Characterization of the response of spring-based relative gravimeters during paroxysmal eruptions at Etna volcano

Abstract

Gravity time sequences collected at Etna volcano by continuously recording spring-based relative gravimeters showed significant variations in temporal correspondence with paroxysmal eruptions. Since the observed gravity variations can only be partially related to subsurface mass redistribution phenomena, we investigated the instrumental effects due to ground vibrations such as those that accompany explosive activity. We simulated the performances of relative gravimeters with laboratory experiments to estimate their response to vertical and horizontal excitations. Laboratory tests were carried out using a vibrating platform capable of accelerating the instruments with intensities and frequencies, in both the vertical and horizontal directions, observed in the ground vibrations associated with paroxysmal events.
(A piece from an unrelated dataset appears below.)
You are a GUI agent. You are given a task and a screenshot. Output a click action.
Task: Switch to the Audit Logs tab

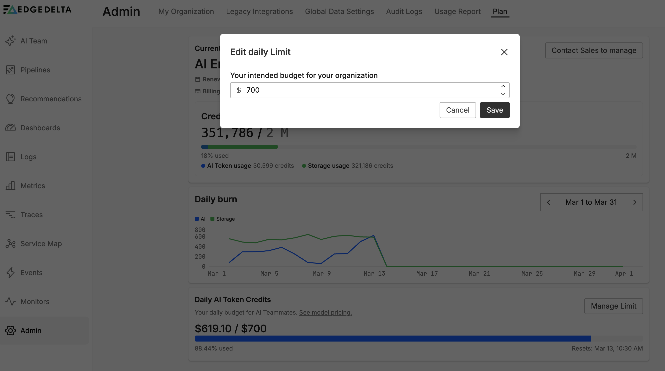tap(404, 11)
The seismic signals recorded at Etna volcano during the 10 April 2011 lava fountain were analyzed to retrieve the parameters used to drive the vibration platform. We tested two gravimeters used for Etna volcano monitoring: the LaCoste & Romberg D#185 (Lafayette, CO, USA) and the Scintrex CG-3 M#9310234 (Concord, ON, Canada). The experiment results highlight that the vibrations resembling the seismic waves propagated during paroxysmal events cause an amplitude response in the gravity readings on the order of several hundred microgals (μGal). Generally, the relationship between the vibrations and the gravimeter response is nonlinear, with a fairly complex dependence on the frequencies and amplitudes of the signals acting on the gravimeters. © 2014 Greco et al.; licensee Springer.